Sit in di protesta dei parenti del giovane ucciso 15 mesi fa da colpi di arma da fuoco esplosi da un carabiniere in seguito a una tentata rapina. La madre: "Non sappiamo neanche i risultati dell'autopsia"

Quindici mesi sono passati dalla morte di Ugo Russo. Quindici mesi di silenzio. Un silenzio talmente insopportabile da spingere i genitori del 15enne ad incatenarsi davanti al Tribunale di Napoli. "Non viviamo più, non riusciamo a dormire.

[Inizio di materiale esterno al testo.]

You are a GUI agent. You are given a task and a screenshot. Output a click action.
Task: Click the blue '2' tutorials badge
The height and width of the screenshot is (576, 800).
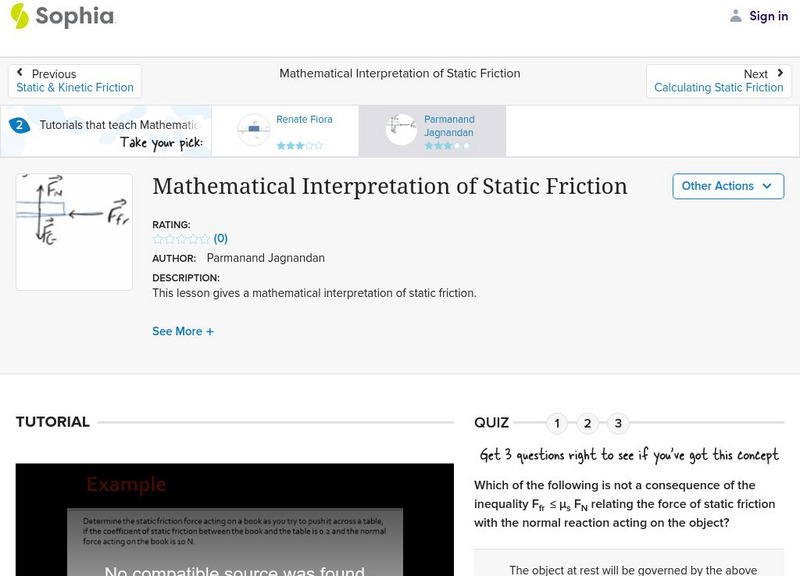22,124
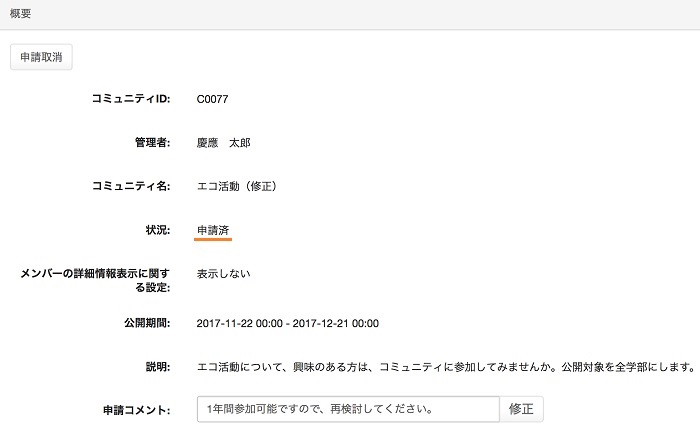
Task: Click the community name エコ活動（修正）
Action: [236, 186]
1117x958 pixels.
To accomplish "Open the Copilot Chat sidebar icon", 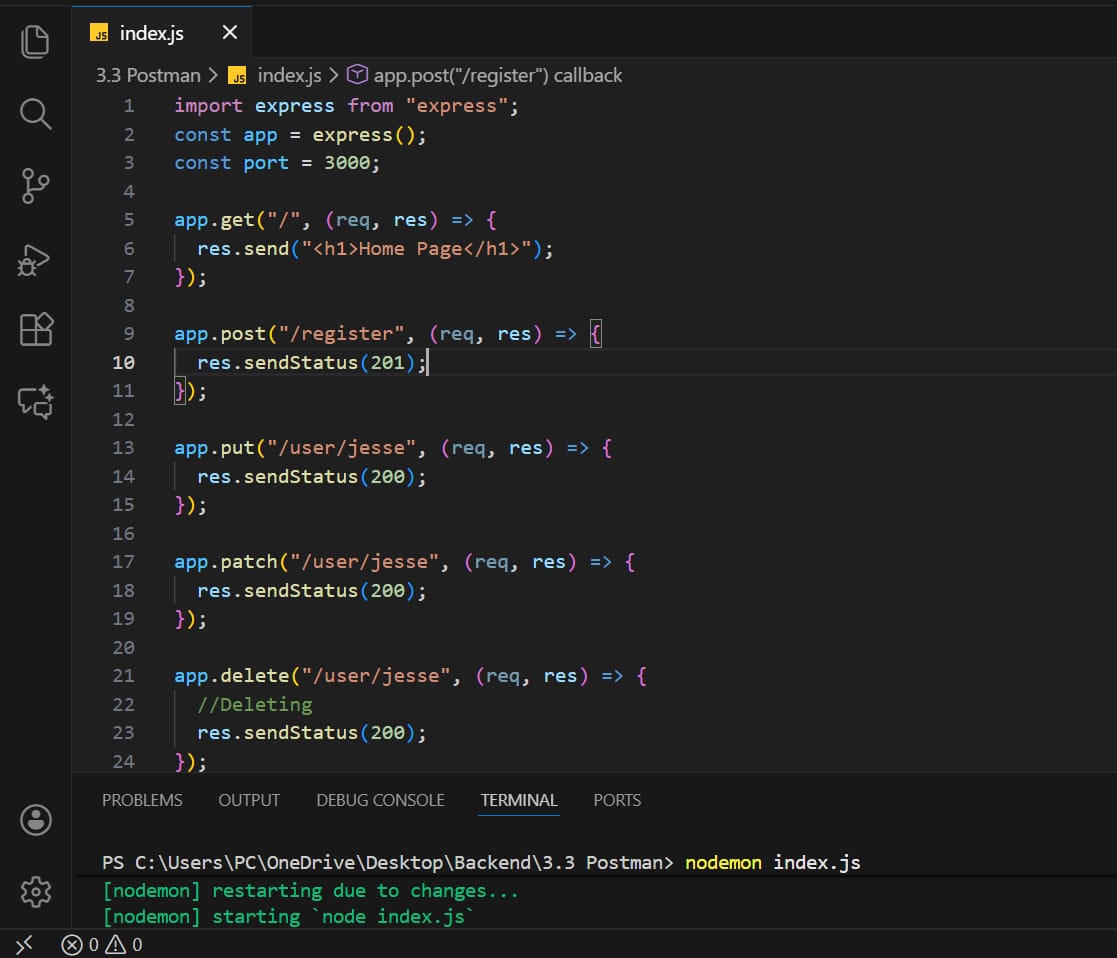I will [34, 402].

Vogliamo sapere che cosa è accaduto quella notte" le parole di papà Enzo e di mamma Sara. 

Nel febbraio 2020, Ugo fu protagonista insieme ad un complice di una tentata rapina a un carabiniere fuori servizio. Nella fuga, il militare esplose diversi colpi di pistola verso il giovane uccidendolo. "Sappiamo che Ugo ha sbagliato - afferma il padre - ma doveva essere arrestato, non certo ucciso". L'ultima notizia relativa a questa vicenda risale all'8 marzo 2020, giorno dell'autopsia sul corpo del ragazzo. Poi più nulla si è saputo.

Il carabiniere è indagato per omicidio volontario e a marzo del 2021 sono scaduti i dodici mese destinati alle indagini preliminari. Nonostante ciò, dall Procura di Napoli non trapelano elementi ufficiali. Pochi minuti dopo l'inizio del sit in davanti al Palazzo di Giustizia, Enzo Russo è stato convocato dal procuratore aggiunto Sergio Ferrigno, per tornare dopo un'ora circa: "Mi hanno detto che con la normativa Covid i tempi si sono allungati di altri 60 giorni (anche in questo caso sarebbero già scaduti, ndr), ma che tra pochi giorni sapremo se ci sarà la chiusura delle indagini o un'ulteriore richiesta di approfondmenti". 

L'incontro ha spinto i familiari di Ugo a sciogliere il presidio, ma l'attesa resta alta: "Mio figlio ha sbagliato, ma non doveva morire quella sera" grida Sara.